S.483 - Ensuring Patient Access and Effective Drug Enforcement Act of 2016114th Congress (2015-2016)
|Sponsor:||Sen. Hatch, Orrin G. [R-UT] (Introduced 02/12/2015)|
|Committees:||Senate - Judiciary|
|Latest Action:||04/19/2016 Became Public Law No: 114-145. (TXT | PDF) (All Actions)|
This bill has the status Became Law
Here are the steps for Status of Legislation:
- Passed Senate
- Passed House
- To President
- Became Law
Summary: S.483 — 114th Congress (2015-2016)All Information (Except Text)
Public Law No: 114-145 (04/19/2016)
(This measure has not been amended since it was reported to the Senate on February 11, 2016. The summary of that version is repeated here.)
Ensuring Patient Access and Effective Drug Enforcement Act of 2016
(Sec. 2) This bill amends the Controlled Substances Act to define phrases related to the Drug Enforcement Administration's (DEA's) authority to register manufacturers, distributors, and dispensers of controlled substances.
Currently, the DEA registers a controlled substances manufacturer, distributor, or dispenser if it is in the public interest after considering certain factors, including factors relevant to and consistent with the public health and safety. This bill defines "factors as may be relevant to and consistent with the public health and safety" to mean factors relevant to and consistent with the specified purposes of the Controlled Substances Act.
Additionally, current law allows the DEA to immediately suspend a registration to prevent imminent danger to the public health and safety. This bill defines "imminent danger to the public health and safety" to mean an immediate threat of death, serious bodily harm, or abuse of a controlled substance due to a registrant's failure to maintain effective controls against diversion.

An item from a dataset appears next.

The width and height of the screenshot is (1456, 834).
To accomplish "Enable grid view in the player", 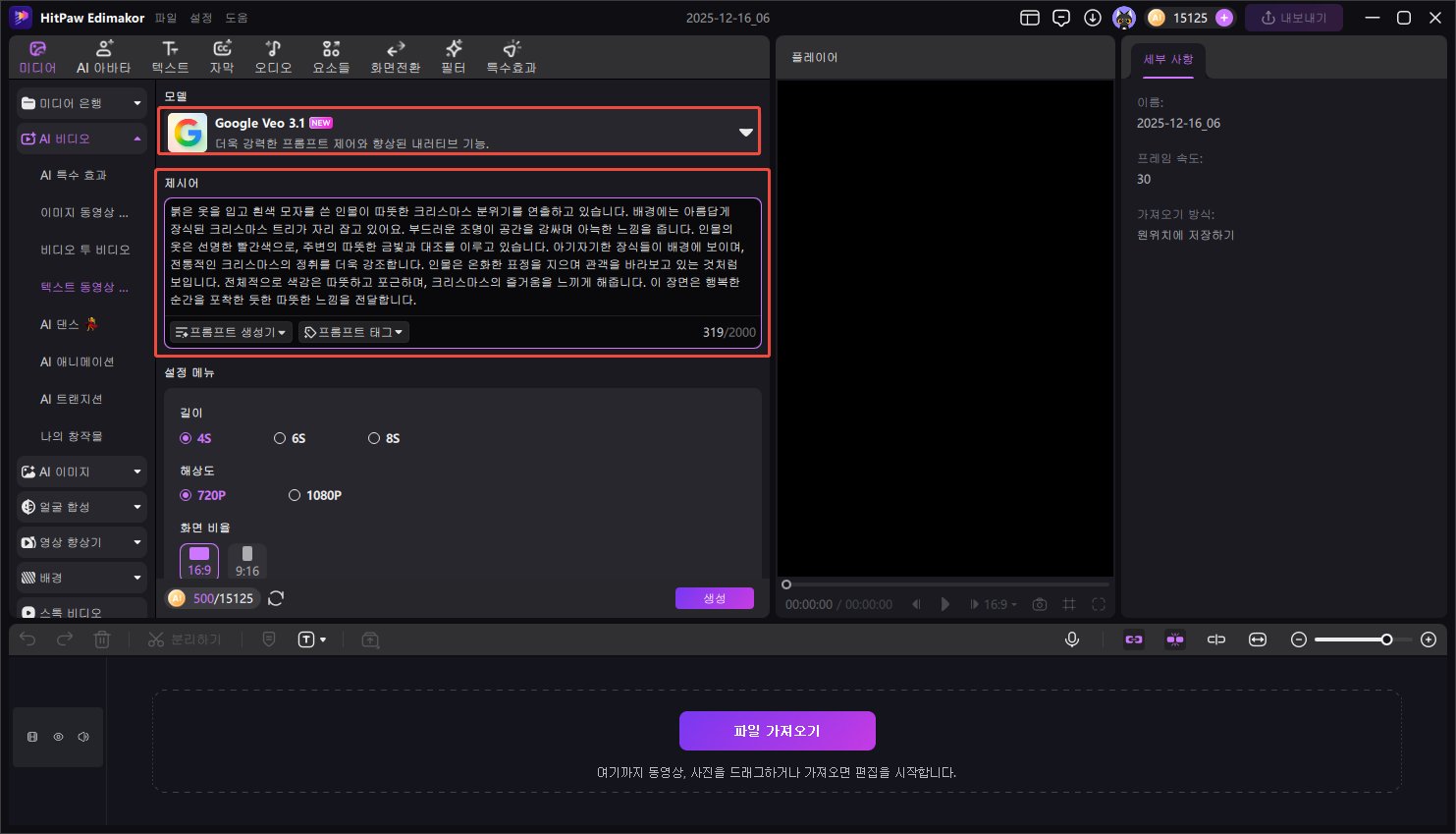I will coord(1068,604).
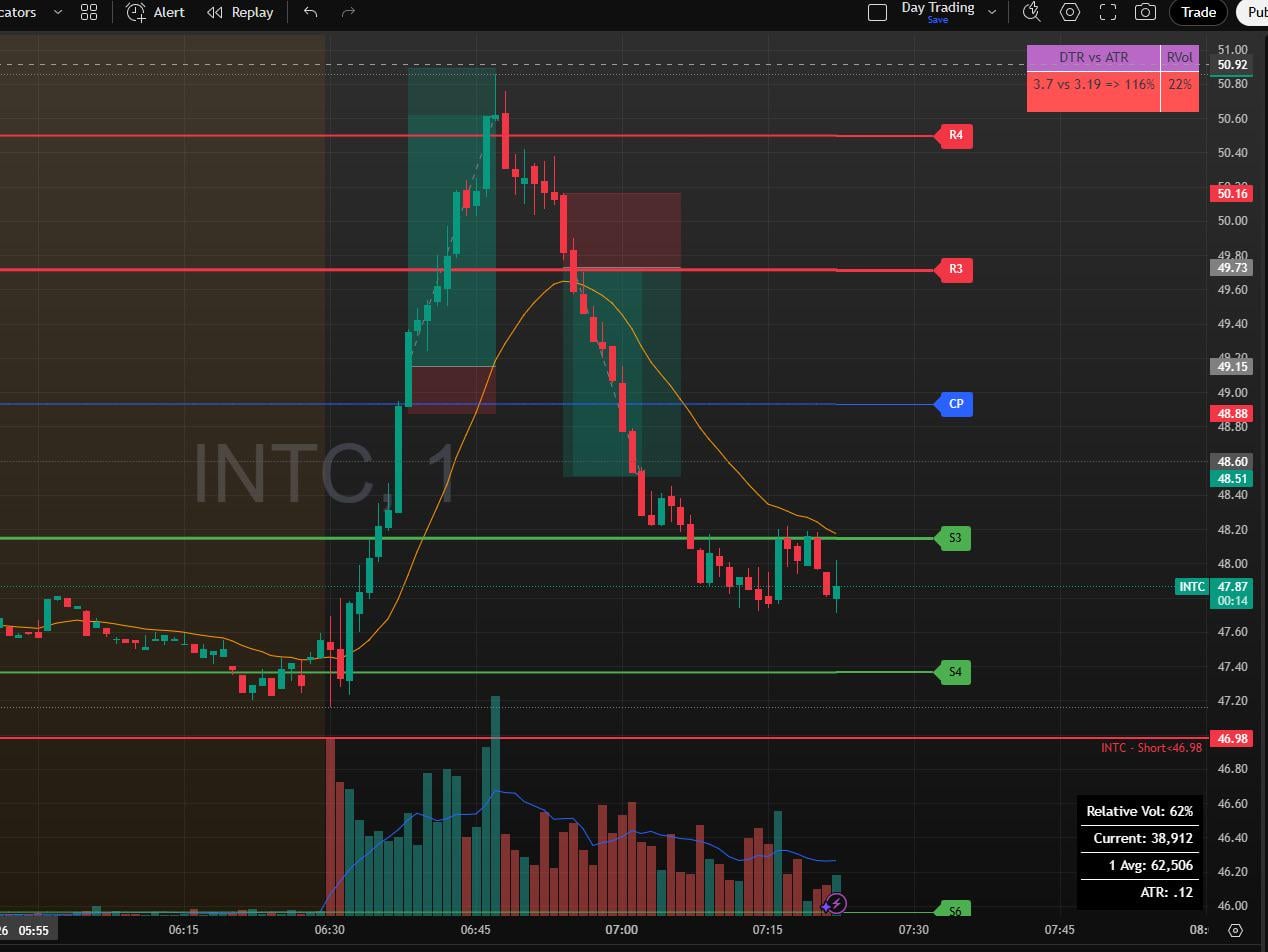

The bill revises and expands the required elements of an order to show cause issued by the DEA before it denies, revokes, or suspends a registration for a Controlled Substances Act violation. An order to show cause must specifically state the legal basis for the action and notify the registrant of the opportunity to submit a corrective action plan.

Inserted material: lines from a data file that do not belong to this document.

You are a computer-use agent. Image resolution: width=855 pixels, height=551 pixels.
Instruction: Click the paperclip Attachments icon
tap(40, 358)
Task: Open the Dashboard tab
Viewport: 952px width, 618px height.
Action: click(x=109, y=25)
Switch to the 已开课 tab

(Sec. 3) The Food and Drug Administration, the Substance Abuse and Mental Health Services Administration, the Agency for Research and Quality, and the Centers for Disease Control and Prevention, in coordination with the DEA, must report to Congress on:
- obstacles to legitimate patient access to controlled substances;
- diversion of controlled substances;
- how collaboration between law enforcement agencies and the pharmaceutical industry can benefit patients and prevent diversion and abuse of controlled substances;
- the availability of and gaps in medical education, training opportunities, and comprehensive clinical guidance for pain management and opioid prescribing;
- enhancements to prescription drug monitoring programs; and
- improvements to prescription opioid reporting requirements.